**DIRECTIVE:**
Edit the items below so that every "GUI agent" reads "screen assistant", and leave all other text unchanged.

**MATERIAL FOR THIS TASK:**

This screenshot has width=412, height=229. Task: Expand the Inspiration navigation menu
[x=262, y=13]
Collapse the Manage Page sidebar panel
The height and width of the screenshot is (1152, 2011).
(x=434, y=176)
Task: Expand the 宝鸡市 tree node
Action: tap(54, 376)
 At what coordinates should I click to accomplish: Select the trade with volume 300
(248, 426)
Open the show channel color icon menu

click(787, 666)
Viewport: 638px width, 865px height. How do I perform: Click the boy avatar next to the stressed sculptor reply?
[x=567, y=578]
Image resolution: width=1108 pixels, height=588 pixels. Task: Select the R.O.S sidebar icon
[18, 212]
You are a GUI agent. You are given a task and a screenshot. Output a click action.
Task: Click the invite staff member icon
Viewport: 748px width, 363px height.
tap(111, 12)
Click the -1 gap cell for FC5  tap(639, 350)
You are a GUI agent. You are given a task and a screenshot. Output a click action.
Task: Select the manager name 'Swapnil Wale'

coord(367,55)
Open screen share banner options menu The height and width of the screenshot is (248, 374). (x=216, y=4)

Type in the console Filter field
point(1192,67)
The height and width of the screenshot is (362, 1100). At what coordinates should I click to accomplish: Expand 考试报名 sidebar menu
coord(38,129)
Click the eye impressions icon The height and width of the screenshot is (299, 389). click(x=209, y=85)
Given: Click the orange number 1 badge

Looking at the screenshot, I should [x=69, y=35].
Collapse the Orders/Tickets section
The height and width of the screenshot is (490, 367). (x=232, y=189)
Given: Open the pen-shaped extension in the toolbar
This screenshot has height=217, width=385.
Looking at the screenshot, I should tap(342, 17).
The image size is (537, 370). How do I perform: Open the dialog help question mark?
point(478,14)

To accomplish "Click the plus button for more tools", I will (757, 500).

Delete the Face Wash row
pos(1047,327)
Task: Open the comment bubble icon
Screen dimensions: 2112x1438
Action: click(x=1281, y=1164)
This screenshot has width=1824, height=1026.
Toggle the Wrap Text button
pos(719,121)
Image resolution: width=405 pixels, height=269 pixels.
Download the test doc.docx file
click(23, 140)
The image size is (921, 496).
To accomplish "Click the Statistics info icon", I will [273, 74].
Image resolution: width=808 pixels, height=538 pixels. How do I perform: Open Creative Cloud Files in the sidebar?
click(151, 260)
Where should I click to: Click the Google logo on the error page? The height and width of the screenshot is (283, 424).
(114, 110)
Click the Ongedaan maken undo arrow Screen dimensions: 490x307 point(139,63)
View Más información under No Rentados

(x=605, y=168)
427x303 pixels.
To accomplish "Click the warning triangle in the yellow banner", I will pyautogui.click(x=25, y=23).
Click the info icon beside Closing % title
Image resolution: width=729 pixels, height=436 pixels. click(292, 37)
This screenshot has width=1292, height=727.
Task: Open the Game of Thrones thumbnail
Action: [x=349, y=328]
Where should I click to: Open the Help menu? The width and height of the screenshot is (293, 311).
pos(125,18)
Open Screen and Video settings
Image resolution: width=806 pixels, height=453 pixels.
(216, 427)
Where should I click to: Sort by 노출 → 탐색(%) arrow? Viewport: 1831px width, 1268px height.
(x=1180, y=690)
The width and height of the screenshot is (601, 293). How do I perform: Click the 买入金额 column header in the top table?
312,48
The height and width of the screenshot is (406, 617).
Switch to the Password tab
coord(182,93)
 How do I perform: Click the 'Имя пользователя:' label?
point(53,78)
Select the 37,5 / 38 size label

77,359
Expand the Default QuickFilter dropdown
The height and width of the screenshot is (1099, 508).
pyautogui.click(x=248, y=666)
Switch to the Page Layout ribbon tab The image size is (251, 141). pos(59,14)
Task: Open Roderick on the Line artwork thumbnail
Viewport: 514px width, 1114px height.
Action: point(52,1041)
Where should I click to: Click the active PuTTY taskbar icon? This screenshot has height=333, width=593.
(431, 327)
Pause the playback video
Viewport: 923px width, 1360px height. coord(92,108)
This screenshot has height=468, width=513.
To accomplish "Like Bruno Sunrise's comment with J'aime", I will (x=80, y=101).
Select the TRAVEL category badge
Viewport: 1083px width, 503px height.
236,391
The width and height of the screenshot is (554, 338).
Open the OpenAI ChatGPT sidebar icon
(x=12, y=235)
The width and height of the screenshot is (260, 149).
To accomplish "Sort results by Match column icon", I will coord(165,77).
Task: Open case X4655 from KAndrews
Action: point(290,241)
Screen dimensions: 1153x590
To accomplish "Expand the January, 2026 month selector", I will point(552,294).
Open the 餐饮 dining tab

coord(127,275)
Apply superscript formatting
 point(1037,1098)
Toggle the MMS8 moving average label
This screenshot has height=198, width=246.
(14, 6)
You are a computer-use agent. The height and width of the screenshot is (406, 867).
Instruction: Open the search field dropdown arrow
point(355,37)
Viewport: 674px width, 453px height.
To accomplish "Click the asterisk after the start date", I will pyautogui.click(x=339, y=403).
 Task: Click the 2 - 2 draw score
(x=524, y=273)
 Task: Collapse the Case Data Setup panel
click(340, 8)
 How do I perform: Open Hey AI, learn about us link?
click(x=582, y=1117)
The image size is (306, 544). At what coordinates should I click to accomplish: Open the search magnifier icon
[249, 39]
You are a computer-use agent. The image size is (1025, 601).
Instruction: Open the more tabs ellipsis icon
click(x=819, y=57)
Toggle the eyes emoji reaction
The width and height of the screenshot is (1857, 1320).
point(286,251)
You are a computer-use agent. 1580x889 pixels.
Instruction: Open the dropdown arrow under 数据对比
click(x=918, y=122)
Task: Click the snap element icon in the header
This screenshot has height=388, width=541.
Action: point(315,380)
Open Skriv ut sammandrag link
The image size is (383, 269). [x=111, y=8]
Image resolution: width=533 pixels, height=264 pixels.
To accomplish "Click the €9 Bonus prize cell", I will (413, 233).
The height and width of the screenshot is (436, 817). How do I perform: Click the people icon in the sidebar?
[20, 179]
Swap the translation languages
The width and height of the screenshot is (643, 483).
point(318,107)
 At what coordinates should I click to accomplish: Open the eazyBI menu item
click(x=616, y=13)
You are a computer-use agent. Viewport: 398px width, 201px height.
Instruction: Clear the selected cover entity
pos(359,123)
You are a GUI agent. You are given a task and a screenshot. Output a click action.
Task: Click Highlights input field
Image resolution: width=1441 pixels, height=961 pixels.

**ANSWER TO THIS PROBLEM:**
This screenshot has width=412, height=229. Task: Expand the Inspiration navigation menu
[x=262, y=13]
Collapse the Manage Page sidebar panel
The height and width of the screenshot is (1152, 2011).
(x=434, y=176)
Task: Expand the 宝鸡市 tree node
Action: tap(54, 376)
 At what coordinates should I click to accomplish: Select the trade with volume 300
(248, 426)
Open the show channel color icon menu

click(787, 666)
Viewport: 638px width, 865px height. How do I perform: Click the boy avatar next to the stressed sculptor reply?
[x=567, y=578]
Image resolution: width=1108 pixels, height=588 pixels. Task: Select the R.O.S sidebar icon
[18, 212]
You are a screen assistant. You are given a task and a screenshot. Output a click action.
Task: Click the invite staff member icon
Viewport: 748px width, 363px height.
tap(111, 12)
Click the -1 gap cell for FC5  tap(639, 350)
You are a screen assistant. You are given a task and a screenshot. Output a click action.
Task: Select the manager name 'Swapnil Wale'

coord(367,55)
Open screen share banner options menu The height and width of the screenshot is (248, 374). (x=216, y=4)

Type in the console Filter field
point(1192,67)
The height and width of the screenshot is (362, 1100). At what coordinates should I click to accomplish: Expand 考试报名 sidebar menu
coord(38,129)
Click the eye impressions icon The height and width of the screenshot is (299, 389). click(x=209, y=85)
Given: Click the orange number 1 badge

Looking at the screenshot, I should [x=69, y=35].
Collapse the Orders/Tickets section
The height and width of the screenshot is (490, 367). (x=232, y=189)
Given: Open the pen-shaped extension in the toolbar
This screenshot has height=217, width=385.
Looking at the screenshot, I should tap(342, 17).
The image size is (537, 370). How do I perform: Open the dialog help question mark?
point(478,14)

To accomplish "Click the plus button for more tools", I will (757, 500).

Delete the Face Wash row
pos(1047,327)
Task: Open the comment bubble icon
Screen dimensions: 2112x1438
Action: click(x=1281, y=1164)
This screenshot has width=1824, height=1026.
Toggle the Wrap Text button
pos(719,121)
Image resolution: width=405 pixels, height=269 pixels.
Download the test doc.docx file
click(23, 140)
The image size is (921, 496).
To accomplish "Click the Statistics info icon", I will [273, 74].
Image resolution: width=808 pixels, height=538 pixels. How do I perform: Open Creative Cloud Files in the sidebar?
click(151, 260)
Where should I click to: Click the Google logo on the error page? The height and width of the screenshot is (283, 424).
(114, 110)
Click the Ongedaan maken undo arrow Screen dimensions: 490x307 point(139,63)
View Más información under No Rentados

(x=605, y=168)
427x303 pixels.
To accomplish "Click the warning triangle in the yellow banner", I will pyautogui.click(x=25, y=23).
Click the info icon beside Closing % title
Image resolution: width=729 pixels, height=436 pixels. click(292, 37)
This screenshot has width=1292, height=727.
Task: Open the Game of Thrones thumbnail
Action: [x=349, y=328]
Where should I click to: Open the Help menu? The width and height of the screenshot is (293, 311).
pos(125,18)
Open Screen and Video settings
Image resolution: width=806 pixels, height=453 pixels.
(216, 427)
Where should I click to: Sort by 노출 → 탐색(%) arrow? Viewport: 1831px width, 1268px height.
(x=1180, y=690)
The width and height of the screenshot is (601, 293). How do I perform: Click the 买入金额 column header in the top table?
312,48
The height and width of the screenshot is (406, 617).
Switch to the Password tab
coord(182,93)
 How do I perform: Click the 'Имя пользователя:' label?
point(53,78)
Select the 37,5 / 38 size label

77,359
Expand the Default QuickFilter dropdown
The height and width of the screenshot is (1099, 508).
pyautogui.click(x=248, y=666)
Switch to the Page Layout ribbon tab The image size is (251, 141). pos(59,14)
Task: Open Roderick on the Line artwork thumbnail
Viewport: 514px width, 1114px height.
Action: point(52,1041)
Where should I click to: Click the active PuTTY taskbar icon? This screenshot has height=333, width=593.
(431, 327)
Pause the playback video
Viewport: 923px width, 1360px height. coord(92,108)
This screenshot has height=468, width=513.
To accomplish "Like Bruno Sunrise's comment with J'aime", I will (x=80, y=101).
Select the TRAVEL category badge
Viewport: 1083px width, 503px height.
236,391
The width and height of the screenshot is (554, 338).
Open the OpenAI ChatGPT sidebar icon
(x=12, y=235)
The width and height of the screenshot is (260, 149).
To accomplish "Sort results by Match column icon", I will coord(165,77).
Task: Open case X4655 from KAndrews
Action: point(290,241)
Screen dimensions: 1153x590
To accomplish "Expand the January, 2026 month selector", I will point(552,294).
Open the 餐饮 dining tab

coord(127,275)
Apply superscript formatting
 point(1037,1098)
Toggle the MMS8 moving average label
This screenshot has height=198, width=246.
(14, 6)
You are a computer-use agent. The height and width of the screenshot is (406, 867).
Instruction: Open the search field dropdown arrow
point(355,37)
Viewport: 674px width, 453px height.
To accomplish "Click the asterisk after the start date", I will pyautogui.click(x=339, y=403).
 Task: Click the 2 - 2 draw score
(x=524, y=273)
 Task: Collapse the Case Data Setup panel
click(340, 8)
 How do I perform: Open Hey AI, learn about us link?
click(x=582, y=1117)
The image size is (306, 544). At what coordinates should I click to accomplish: Open the search magnifier icon
[249, 39]
You are a computer-use agent. The image size is (1025, 601).
Instruction: Open the more tabs ellipsis icon
click(x=819, y=57)
Toggle the eyes emoji reaction
The width and height of the screenshot is (1857, 1320).
point(286,251)
You are a computer-use agent. 1580x889 pixels.
Instruction: Open the dropdown arrow under 数据对比
click(x=918, y=122)
Task: Click the snap element icon in the header
This screenshot has height=388, width=541.
Action: point(315,380)
Open Skriv ut sammandrag link
The image size is (383, 269). [x=111, y=8]
Image resolution: width=533 pixels, height=264 pixels.
To accomplish "Click the €9 Bonus prize cell", I will (413, 233).
The height and width of the screenshot is (436, 817). How do I perform: Click the people icon in the sidebar?
[20, 179]
Swap the translation languages
The width and height of the screenshot is (643, 483).
point(318,107)
 At what coordinates should I click to accomplish: Open the eazyBI menu item
click(x=616, y=13)
You are a computer-use agent. Viewport: 398px width, 201px height.
Instruction: Clear the selected cover entity
pos(359,123)
You are a screen assistant. You are given a task and a screenshot. Output a click action.
Task: Click Highlights input field
Image resolution: width=1441 pixels, height=961 pixels.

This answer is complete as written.